‘Unacceptably low’ standard in prosecutors’ handling of disclosure of evidence

Prosecutors are still falling below an “acceptable standard” for how they handle the disclosure of evidence in courts, according to a report.

Improvements had been made by the Crown Prosecution Service (CPS) but some areas of performance remained “unacceptably low”, its watchdog said.

In January last year Attorney General Geoffrey Cox vowed to “crack the whip” to eradicate problems with disclosure in courts after a flurry of cases collapsed when it emerged vital evidence had not been passed to defence lawyers.

The regime came under sharp focus from the end of 2017 after a string of defendants including student Liam Allan, who was accused of rape, had charges against them dropped when critical material was discovered at the last minute.

The revelations prompted a review of every live rape and serious sexual assault prosecution in England and Wales, which found issues with the disclosure of unused material in 47 cases.

Liam Allan apology
Liam Allan apology

That year the HM Crown Prosecution Service Inspectorate (HMCPSI) found there were “widespread failures” in disclosing evidence while a 2018 report by MPs concluded the CPS may have underestimated the number of cases stopped because of disclosure errors by 90%.

According to HMCPSI’s latest report, changes made by the police and prosecutors – including training programmes and more rigorous checks on work – were “making a difference” and inspectors “found signs of improvement”.

Although this was “encouraging”, the report said “overall the inspection concludes that performance in many aspects will need to improve further to reach an acceptable standard.”

Julia Smart QC, the lawyer who represented Mr Allan, told the PA news agency: “The in-depth report is welcome.
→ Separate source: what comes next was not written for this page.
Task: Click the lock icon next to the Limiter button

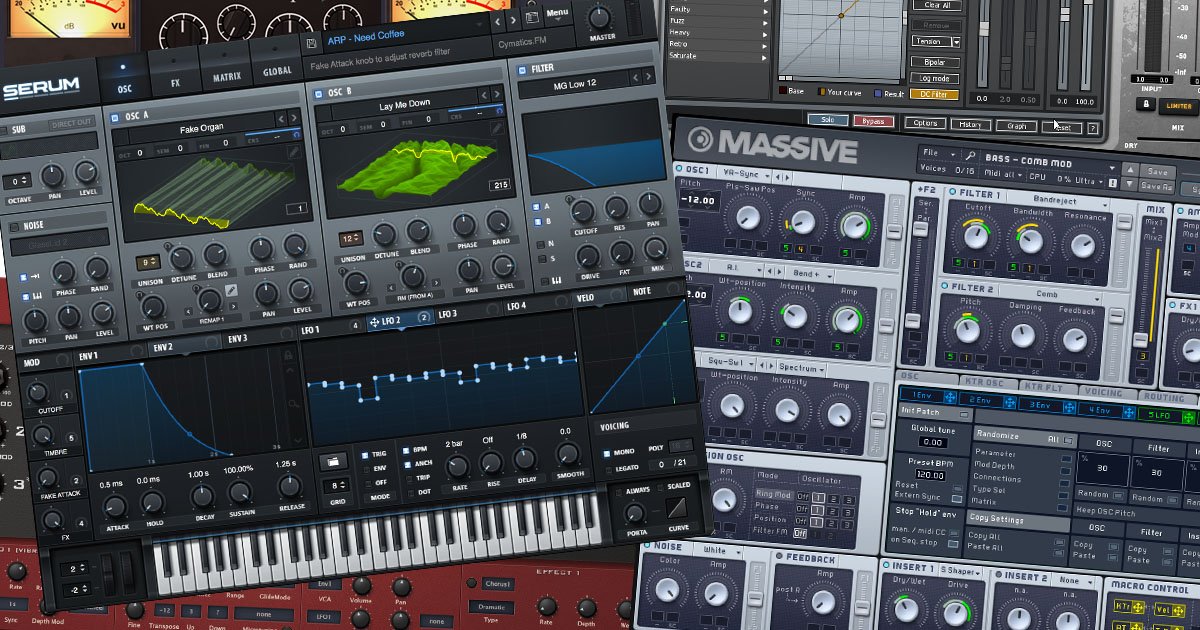Action: [1144, 102]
“But I think we have to remember his case was two years ago.

“That’s sufficient time to be making better progress than they have.”

The victims’ commissioner Dame Vera Baird QC – who has previously called for “fundamental change” such as tighter judicial oversight what information should be disclosed and advice for victims on what has been shared with the defence – said: “We still have a long way to go before we can be confident that disclosure processes within the criminal justice system are both fair and robust to both victims and the defendant”.

During investigations police must keep every item of material which is not being used as part of the prosecution’s evidence against a defendant but could still be relevant to the case.

Each item should then be reviewed to see whether it is undermines the prosecution case or assists the defence and, if so, must be disclosed.

The inspection examined cases handled by the CPS across England and Wales between August 2018 and June last year. The findings are based on a review of 1,115 cases – 560 after there had been a charging decision and 555 cases awaiting trial.

According to the findings:

– The CPS were not correctly advising the police in over a quarter of the cases reviewed (26%). Correct advice was being provided in 74% of cases, up from 46% since the last inspection.

– In more than half of the cases (51%) prosecutors’ advice on charges did not deal “properly” with disclosure of unused material. But performance in this area was up 20% from 29% to 49%.

– Prosecutors were still not reviewing defence statements and advising police on this in 40% of cases. The report said performance was up 19% since the last inspection when it was 41%.

Caroline Goodwin QC, chairman of the Criminal Bar Association, said the “ongoing failings” in evidence gathering and analysis “lie at the root of the ongoing disclosure mess.

“Steps taken by the CPS point to a better direction of travel, but if this report had given the equivalent of an Ofsted grading for a school it would still, tragically, not move out of the bottom ranked ‘failing’ (in these areas).”

She said the message from the report was “clear”, adding: “We need immediate, substantial and crucially sustained reinvestment across both the police and CPS.”

HMCPSI chief inspector Kevin McGinty said during the previous inspection there appeared to be a “culture of defeated acceptance” with many in the police and CPS feeling that “issues around disclosure would continue and never be resolved.”

But since there had been a “concerted effort” to improve performance.

He added: “The challenge facing the CPS and police is considerable.

“The CPS has been struggling to deal with its caseload without having the numbers of lawyers needed to do it.

“Similarly, the police have struggled with the impact of stretched resources and the lack of understanding of disclosure obligations by inexperienced police officers.

“It will take time for the issues identified in our earlier report to be fully met.

“It is clear that performance needs to improve further to reach an acceptable standard. This is still work in progress.”

Max Hill QC, the director of public prosecutions, said “significant cultural changes will not happen overnight” and the “commitment to get this right remains as strong as ever” after leaving “no stone unturned” in the last two years, adding: “It is encouraging to see progress is being made but clearly, much work is still to be done if we are to provide the service the public rightly expect.”